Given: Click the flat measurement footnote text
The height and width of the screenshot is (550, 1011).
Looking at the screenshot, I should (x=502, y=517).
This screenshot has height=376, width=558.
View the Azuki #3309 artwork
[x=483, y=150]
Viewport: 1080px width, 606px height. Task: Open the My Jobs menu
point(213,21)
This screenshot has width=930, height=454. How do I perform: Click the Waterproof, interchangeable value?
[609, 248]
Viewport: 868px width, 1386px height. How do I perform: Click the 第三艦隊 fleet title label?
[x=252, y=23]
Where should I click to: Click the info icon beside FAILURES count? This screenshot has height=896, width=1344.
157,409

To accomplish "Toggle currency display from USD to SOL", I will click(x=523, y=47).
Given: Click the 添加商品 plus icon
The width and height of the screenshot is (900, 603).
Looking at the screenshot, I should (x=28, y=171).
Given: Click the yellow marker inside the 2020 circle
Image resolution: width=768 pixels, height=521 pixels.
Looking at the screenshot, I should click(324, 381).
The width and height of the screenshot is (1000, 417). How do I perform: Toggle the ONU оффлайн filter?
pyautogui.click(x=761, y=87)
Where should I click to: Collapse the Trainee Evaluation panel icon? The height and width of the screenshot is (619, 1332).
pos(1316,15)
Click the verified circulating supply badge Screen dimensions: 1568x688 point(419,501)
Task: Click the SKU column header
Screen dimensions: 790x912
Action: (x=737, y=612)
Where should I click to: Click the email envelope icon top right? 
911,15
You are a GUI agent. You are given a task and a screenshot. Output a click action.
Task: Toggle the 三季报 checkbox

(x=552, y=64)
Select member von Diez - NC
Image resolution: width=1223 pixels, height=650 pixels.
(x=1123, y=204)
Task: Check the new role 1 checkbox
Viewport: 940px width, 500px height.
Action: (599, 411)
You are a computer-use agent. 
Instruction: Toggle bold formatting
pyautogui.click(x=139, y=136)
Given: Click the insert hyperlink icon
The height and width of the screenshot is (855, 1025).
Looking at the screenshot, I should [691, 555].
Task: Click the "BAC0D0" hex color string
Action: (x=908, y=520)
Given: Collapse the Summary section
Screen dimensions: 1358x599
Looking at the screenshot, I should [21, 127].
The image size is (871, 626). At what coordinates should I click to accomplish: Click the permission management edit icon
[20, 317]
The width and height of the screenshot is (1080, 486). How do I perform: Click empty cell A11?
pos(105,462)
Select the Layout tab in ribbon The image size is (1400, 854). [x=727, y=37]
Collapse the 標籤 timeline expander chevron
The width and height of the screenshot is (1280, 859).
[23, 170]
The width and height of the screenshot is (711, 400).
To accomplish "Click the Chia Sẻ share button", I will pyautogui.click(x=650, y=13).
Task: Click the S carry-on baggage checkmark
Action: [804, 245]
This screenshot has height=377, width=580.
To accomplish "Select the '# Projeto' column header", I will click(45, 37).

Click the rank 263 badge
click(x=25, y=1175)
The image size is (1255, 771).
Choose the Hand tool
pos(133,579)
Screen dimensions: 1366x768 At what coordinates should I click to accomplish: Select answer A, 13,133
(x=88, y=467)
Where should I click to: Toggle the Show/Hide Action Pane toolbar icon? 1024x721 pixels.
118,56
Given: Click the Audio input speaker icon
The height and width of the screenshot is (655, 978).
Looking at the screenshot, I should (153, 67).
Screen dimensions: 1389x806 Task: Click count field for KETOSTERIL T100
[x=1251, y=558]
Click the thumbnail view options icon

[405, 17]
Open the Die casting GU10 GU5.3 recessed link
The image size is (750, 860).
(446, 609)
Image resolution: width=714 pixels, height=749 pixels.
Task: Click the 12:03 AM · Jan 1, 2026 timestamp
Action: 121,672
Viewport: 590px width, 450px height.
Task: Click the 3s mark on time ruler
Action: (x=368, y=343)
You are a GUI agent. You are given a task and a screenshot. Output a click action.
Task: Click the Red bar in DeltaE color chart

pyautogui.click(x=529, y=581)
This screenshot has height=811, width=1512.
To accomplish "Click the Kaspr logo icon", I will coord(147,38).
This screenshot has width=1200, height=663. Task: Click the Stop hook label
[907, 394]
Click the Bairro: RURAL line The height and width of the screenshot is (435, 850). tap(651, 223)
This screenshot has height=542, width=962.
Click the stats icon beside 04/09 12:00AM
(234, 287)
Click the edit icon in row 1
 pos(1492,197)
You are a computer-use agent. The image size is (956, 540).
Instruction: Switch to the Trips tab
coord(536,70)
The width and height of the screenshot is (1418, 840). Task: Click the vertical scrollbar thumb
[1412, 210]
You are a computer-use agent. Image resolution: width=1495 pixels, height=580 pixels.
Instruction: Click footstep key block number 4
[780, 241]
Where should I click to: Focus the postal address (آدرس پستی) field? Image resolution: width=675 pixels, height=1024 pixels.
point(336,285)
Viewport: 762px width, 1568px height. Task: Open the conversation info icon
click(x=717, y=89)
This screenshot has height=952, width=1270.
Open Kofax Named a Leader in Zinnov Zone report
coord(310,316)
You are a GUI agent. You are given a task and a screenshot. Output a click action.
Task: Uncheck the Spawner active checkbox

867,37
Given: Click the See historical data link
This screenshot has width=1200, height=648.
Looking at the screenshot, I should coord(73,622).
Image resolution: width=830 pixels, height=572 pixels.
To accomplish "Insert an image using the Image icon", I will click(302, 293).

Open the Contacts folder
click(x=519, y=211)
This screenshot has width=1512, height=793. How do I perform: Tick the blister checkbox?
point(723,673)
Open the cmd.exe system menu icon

+++

_What you need to do:_
All lines from the beginning of the listing through the one with "Given: Click the insert hyperlink icon" are to be restated word for word, and only those.

_Answer space:_
Given: Click the flat measurement footnote text
The height and width of the screenshot is (550, 1011).
Looking at the screenshot, I should (x=502, y=517).
This screenshot has height=376, width=558.
View the Azuki #3309 artwork
[x=483, y=150]
Viewport: 1080px width, 606px height. Task: Open the My Jobs menu
point(213,21)
This screenshot has width=930, height=454. How do I perform: Click the Waterproof, interchangeable value?
[609, 248]
Viewport: 868px width, 1386px height. How do I perform: Click the 第三艦隊 fleet title label?
[x=252, y=23]
Where should I click to: Click the info icon beside FAILURES count? This screenshot has height=896, width=1344.
157,409

To accomplish "Toggle currency display from USD to SOL", I will click(x=523, y=47).
Given: Click the 添加商品 plus icon
The width and height of the screenshot is (900, 603).
Looking at the screenshot, I should (x=28, y=171).
Given: Click the yellow marker inside the 2020 circle
Image resolution: width=768 pixels, height=521 pixels.
Looking at the screenshot, I should click(324, 381).
The width and height of the screenshot is (1000, 417). How do I perform: Toggle the ONU оффлайн filter?
pyautogui.click(x=761, y=87)
Where should I click to: Collapse the Trainee Evaluation panel icon? The height and width of the screenshot is (619, 1332).
pos(1316,15)
Click the verified circulating supply badge Screen dimensions: 1568x688 point(419,501)
Task: Click the SKU column header
Screen dimensions: 790x912
Action: (x=737, y=612)
Where should I click to: Click the email envelope icon top right? 
911,15
You are a GUI agent. You are given a task and a screenshot. Output a click action.
Task: Toggle the 三季报 checkbox

(x=552, y=64)
Select member von Diez - NC
Image resolution: width=1223 pixels, height=650 pixels.
(x=1123, y=204)
Task: Check the new role 1 checkbox
Viewport: 940px width, 500px height.
Action: (599, 411)
You are a computer-use agent. 
Instruction: Toggle bold formatting
pyautogui.click(x=139, y=136)
Given: Click the insert hyperlink icon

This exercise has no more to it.